■ **EXERCISE DESCRIPTION**: Write out a word-for-word repetition of the lines that come before the line containing "Given: Click the PB" in the listing below, along with that line itself, omitting pictures.

--- START ---

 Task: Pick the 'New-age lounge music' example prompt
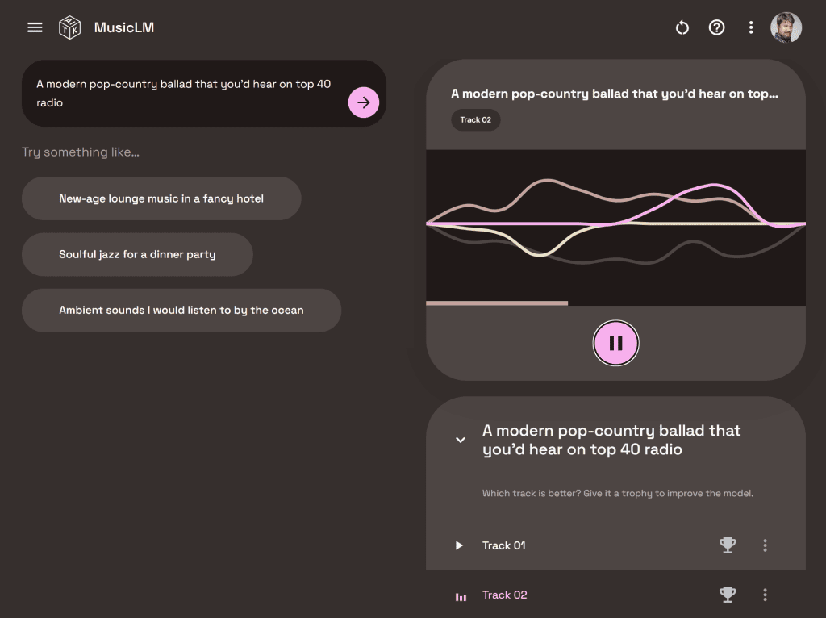click(161, 198)
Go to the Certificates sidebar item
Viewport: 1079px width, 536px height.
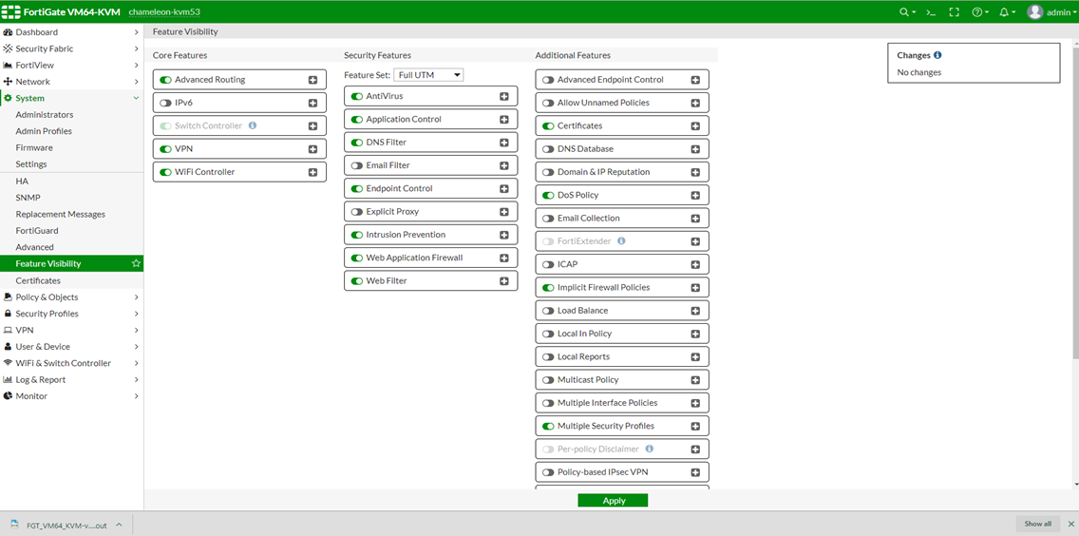pos(38,280)
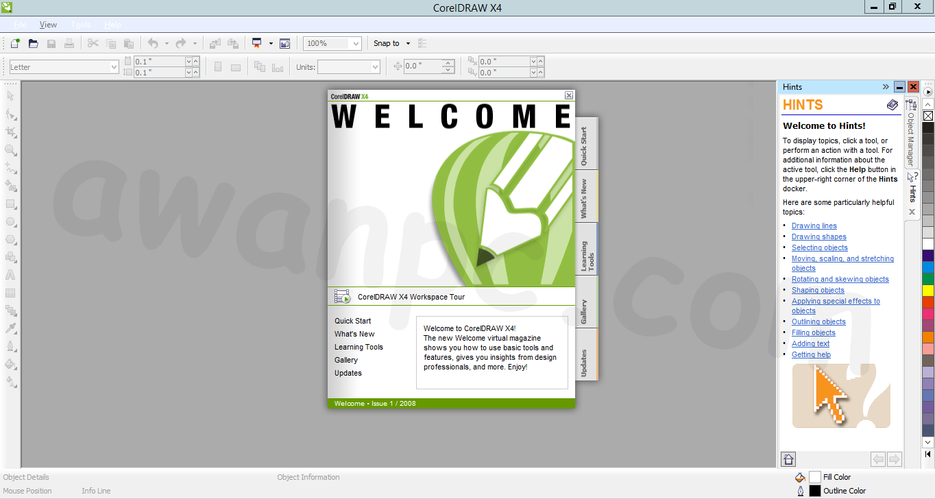Image resolution: width=935 pixels, height=499 pixels.
Task: Close the Welcome dialog window
Action: point(569,96)
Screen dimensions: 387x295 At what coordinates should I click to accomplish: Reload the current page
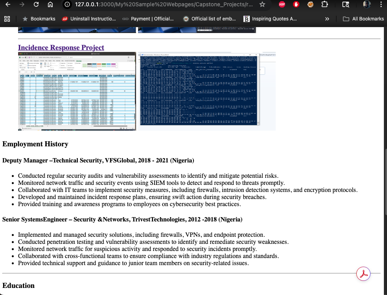pyautogui.click(x=36, y=4)
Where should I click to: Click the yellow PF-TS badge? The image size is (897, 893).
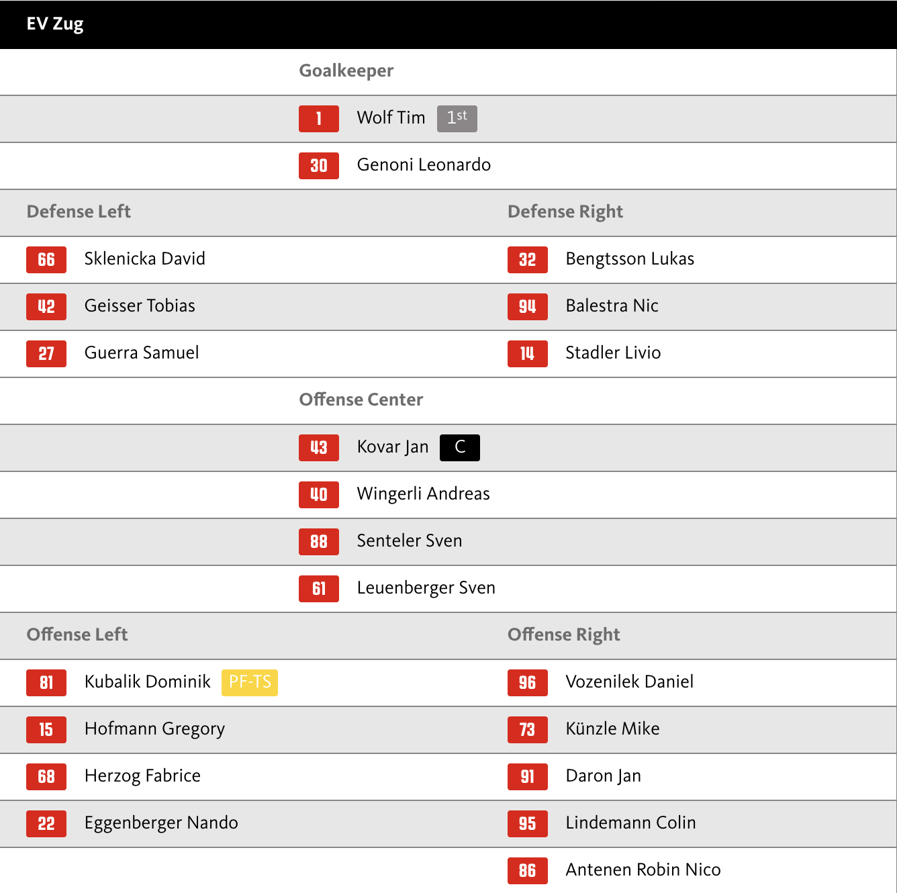pos(250,682)
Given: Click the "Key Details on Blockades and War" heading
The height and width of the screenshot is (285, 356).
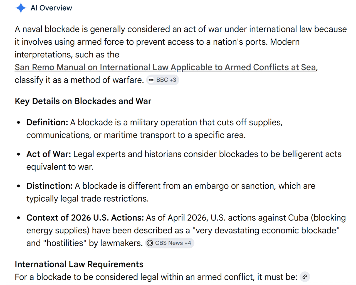Looking at the screenshot, I should 83,101.
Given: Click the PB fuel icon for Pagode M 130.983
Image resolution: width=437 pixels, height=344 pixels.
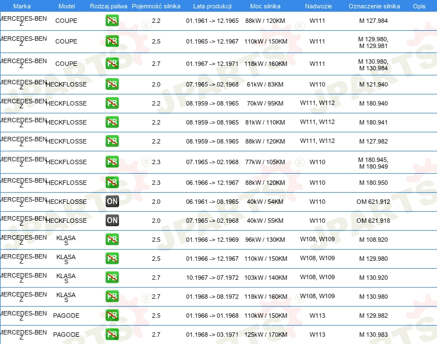Looking at the screenshot, I should [x=112, y=335].
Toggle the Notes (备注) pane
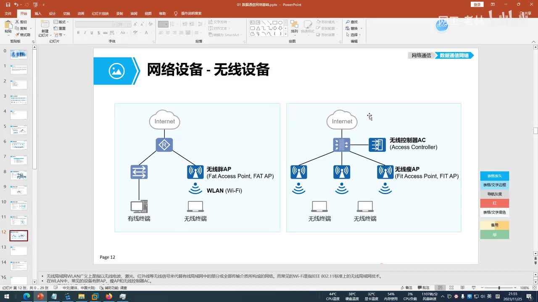 [x=406, y=288]

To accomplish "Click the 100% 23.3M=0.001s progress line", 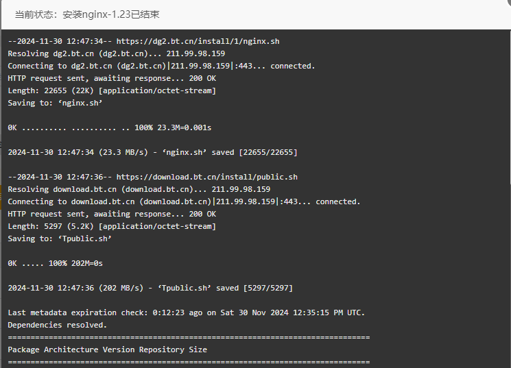I will (110, 127).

--- END ---

■ **SOLUTION TO THE PROBLEM**:
 Task: Pick the 'New-age lounge music' example prompt
click(161, 198)
Go to the Certificates sidebar item
Viewport: 1079px width, 536px height.
pos(38,280)
Image resolution: width=935 pixels, height=499 pixels.
Task: Close the Welcome dialog window
Action: point(569,96)
Screen dimensions: 387x295 At what coordinates should I click to accomplish: Reload the current page
pyautogui.click(x=36, y=4)
Where should I click to: Click the yellow PF-TS badge? The image size is (897, 893).
pos(250,682)
Given: Click the "Key Details on Blockades and War" heading
The height and width of the screenshot is (285, 356).
Looking at the screenshot, I should 83,101.
Given: Click the PB fuel icon for Pagode M 130.983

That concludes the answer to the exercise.